WHAT TO PRODUCE » Output only the lines of the entries that follow, starting at the one with "Open the So" and running down to the one with "Screen dimensions: 1204x706", both included and unchanged.

ENTRIES SHOWN »
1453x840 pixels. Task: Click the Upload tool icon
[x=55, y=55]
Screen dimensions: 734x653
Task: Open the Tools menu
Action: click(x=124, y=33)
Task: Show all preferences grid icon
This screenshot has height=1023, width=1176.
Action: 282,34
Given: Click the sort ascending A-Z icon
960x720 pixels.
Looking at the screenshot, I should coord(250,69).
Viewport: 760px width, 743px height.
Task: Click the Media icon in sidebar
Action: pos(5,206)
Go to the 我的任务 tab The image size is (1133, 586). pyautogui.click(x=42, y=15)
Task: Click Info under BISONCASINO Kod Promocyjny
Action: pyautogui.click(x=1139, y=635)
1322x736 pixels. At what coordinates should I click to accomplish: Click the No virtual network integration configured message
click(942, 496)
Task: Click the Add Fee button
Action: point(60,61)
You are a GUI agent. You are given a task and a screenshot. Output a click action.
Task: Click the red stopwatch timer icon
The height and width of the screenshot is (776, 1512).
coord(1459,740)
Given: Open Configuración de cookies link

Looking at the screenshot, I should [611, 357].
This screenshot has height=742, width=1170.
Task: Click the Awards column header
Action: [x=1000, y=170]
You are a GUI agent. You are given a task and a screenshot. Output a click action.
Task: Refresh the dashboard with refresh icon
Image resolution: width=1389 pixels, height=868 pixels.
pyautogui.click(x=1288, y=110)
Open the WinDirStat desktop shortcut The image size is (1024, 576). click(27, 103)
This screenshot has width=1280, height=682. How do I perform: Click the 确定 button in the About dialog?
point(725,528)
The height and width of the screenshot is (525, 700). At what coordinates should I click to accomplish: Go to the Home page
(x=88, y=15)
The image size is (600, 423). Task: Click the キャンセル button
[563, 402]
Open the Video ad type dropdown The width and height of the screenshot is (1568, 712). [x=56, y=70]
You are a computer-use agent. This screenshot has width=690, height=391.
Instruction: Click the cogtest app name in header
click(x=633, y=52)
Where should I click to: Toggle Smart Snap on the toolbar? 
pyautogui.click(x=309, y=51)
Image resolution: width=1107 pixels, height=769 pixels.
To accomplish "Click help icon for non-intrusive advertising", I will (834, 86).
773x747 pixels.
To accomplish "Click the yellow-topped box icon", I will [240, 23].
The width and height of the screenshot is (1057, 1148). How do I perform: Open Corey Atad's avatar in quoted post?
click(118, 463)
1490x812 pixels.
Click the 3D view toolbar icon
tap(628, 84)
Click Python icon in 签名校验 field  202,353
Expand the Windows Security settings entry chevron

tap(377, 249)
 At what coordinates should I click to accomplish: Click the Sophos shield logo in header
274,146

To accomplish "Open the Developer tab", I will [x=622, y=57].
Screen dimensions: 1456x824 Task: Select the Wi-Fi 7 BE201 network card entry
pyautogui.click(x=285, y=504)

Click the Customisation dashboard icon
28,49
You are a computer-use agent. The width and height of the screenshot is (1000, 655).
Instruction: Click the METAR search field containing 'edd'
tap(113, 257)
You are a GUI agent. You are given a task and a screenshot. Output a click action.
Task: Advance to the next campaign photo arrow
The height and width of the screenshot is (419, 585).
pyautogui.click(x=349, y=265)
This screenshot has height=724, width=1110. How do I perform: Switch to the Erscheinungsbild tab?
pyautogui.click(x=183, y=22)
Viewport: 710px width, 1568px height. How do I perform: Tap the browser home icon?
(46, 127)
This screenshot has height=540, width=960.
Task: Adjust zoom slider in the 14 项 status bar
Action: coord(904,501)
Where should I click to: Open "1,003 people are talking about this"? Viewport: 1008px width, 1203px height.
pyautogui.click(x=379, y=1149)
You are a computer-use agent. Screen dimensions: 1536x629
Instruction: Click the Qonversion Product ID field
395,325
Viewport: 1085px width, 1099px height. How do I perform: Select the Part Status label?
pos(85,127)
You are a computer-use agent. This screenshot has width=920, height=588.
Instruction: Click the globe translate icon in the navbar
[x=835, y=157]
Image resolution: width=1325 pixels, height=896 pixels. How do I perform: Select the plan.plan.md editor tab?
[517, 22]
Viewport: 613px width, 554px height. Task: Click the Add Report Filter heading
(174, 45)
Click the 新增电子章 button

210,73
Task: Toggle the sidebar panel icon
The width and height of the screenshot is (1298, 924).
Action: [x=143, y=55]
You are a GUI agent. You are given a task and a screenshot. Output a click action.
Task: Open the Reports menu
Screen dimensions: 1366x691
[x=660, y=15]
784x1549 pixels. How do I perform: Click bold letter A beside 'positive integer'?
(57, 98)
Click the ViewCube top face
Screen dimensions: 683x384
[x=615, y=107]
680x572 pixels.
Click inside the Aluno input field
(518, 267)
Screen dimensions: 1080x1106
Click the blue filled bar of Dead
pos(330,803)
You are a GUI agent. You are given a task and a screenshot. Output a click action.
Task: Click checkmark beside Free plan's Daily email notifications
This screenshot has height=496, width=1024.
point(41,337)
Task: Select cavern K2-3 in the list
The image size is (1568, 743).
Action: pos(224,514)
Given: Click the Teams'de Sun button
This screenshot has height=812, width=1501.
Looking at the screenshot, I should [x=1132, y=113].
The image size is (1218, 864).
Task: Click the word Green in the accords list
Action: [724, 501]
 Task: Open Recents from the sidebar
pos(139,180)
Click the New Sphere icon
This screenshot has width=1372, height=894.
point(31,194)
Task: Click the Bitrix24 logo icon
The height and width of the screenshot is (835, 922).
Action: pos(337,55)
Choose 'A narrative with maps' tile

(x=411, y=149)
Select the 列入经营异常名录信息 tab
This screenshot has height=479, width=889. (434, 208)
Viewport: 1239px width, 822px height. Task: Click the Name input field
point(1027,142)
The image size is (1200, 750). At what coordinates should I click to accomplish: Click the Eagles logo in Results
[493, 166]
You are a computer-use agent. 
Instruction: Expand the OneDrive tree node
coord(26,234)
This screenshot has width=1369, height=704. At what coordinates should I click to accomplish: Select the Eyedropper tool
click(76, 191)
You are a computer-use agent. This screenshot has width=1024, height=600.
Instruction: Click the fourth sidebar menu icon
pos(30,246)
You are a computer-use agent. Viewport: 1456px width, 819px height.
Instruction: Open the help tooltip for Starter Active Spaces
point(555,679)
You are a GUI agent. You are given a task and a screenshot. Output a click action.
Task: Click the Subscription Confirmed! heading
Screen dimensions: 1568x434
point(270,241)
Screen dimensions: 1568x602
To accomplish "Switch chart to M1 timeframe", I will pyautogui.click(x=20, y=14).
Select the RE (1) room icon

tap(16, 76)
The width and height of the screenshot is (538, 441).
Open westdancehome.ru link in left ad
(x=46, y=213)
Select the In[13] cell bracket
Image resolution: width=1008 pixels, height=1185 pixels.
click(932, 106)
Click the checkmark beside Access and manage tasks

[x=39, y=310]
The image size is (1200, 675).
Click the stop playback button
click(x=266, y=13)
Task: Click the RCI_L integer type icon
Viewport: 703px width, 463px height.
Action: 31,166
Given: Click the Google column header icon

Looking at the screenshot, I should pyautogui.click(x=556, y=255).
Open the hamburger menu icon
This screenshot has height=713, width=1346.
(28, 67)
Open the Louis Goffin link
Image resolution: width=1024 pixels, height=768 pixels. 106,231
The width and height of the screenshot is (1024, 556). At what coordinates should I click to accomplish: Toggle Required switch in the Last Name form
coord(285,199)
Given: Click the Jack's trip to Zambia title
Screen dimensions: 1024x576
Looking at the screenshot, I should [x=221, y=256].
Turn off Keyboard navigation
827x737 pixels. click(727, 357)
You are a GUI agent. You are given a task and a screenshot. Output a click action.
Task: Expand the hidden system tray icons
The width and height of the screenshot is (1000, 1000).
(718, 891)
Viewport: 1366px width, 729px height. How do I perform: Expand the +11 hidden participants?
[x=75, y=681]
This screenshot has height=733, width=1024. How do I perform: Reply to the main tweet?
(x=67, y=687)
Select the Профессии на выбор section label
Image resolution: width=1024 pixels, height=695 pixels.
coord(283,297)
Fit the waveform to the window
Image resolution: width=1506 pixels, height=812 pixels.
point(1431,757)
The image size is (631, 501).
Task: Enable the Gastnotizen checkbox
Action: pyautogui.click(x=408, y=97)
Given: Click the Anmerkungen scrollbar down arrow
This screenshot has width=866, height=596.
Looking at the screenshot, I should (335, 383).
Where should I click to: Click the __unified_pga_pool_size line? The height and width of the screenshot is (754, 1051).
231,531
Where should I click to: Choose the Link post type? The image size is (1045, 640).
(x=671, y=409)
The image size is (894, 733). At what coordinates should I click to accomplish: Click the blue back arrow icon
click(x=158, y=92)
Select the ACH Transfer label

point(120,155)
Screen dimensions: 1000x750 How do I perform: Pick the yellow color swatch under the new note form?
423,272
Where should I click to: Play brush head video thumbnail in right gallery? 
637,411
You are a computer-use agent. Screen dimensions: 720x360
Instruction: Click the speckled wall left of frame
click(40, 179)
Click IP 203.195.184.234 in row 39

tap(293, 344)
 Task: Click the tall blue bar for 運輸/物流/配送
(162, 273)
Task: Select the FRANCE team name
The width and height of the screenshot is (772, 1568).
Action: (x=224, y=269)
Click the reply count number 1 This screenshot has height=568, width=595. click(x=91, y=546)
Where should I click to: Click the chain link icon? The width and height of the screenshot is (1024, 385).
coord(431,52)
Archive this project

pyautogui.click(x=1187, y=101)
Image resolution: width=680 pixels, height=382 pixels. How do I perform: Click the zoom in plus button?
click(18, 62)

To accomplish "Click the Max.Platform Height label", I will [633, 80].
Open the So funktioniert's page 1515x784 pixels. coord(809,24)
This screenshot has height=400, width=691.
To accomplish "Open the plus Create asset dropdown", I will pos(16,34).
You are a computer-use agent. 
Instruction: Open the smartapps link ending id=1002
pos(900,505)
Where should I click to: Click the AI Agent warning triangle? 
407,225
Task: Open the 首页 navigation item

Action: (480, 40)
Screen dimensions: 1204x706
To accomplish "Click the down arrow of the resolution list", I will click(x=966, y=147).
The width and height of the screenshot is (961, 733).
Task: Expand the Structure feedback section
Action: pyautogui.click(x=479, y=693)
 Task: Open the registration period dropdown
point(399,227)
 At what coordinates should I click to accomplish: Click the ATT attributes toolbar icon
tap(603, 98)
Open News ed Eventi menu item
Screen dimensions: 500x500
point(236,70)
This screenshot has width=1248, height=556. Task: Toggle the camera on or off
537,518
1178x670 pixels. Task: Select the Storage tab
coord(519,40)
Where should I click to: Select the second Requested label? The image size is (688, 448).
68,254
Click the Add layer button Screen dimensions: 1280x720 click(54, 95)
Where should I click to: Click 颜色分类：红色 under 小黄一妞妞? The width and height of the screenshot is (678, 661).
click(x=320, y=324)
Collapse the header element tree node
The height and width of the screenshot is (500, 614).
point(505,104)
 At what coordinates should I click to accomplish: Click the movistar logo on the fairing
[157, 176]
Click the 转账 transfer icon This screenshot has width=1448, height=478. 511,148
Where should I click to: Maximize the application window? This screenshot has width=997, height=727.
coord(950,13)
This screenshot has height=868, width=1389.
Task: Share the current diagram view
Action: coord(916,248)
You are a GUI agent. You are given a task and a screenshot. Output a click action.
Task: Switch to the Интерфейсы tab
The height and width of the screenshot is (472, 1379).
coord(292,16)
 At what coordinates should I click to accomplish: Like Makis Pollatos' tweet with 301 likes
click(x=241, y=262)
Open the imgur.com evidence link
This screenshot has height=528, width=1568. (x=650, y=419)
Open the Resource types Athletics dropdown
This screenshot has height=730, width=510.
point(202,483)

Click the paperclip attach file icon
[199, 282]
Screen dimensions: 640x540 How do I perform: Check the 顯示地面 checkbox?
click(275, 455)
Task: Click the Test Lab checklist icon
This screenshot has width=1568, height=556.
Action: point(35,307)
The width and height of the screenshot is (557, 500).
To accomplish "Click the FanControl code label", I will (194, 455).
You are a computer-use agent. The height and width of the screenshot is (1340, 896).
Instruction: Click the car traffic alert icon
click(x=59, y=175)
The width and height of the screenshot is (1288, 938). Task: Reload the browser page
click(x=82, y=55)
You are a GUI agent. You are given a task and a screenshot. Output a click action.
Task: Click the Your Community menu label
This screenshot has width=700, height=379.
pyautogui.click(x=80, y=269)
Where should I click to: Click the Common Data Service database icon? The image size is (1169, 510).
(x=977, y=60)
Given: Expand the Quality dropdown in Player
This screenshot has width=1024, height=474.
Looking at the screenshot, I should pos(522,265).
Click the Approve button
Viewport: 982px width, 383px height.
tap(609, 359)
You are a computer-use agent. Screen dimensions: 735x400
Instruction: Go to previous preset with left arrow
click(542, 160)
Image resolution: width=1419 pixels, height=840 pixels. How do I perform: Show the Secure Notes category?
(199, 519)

RESULT FOR THIS TASK »
Open the So funktioniert's page 1515x784 pixels. coord(809,24)
This screenshot has height=400, width=691.
To accomplish "Open the plus Create asset dropdown", I will pos(16,34).
You are a computer-use agent. 
Instruction: Open the smartapps link ending id=1002
pos(900,505)
Where should I click to: Click the AI Agent warning triangle? 
407,225
Task: Open the 首页 navigation item

Action: (480, 40)
Screen dimensions: 1204x706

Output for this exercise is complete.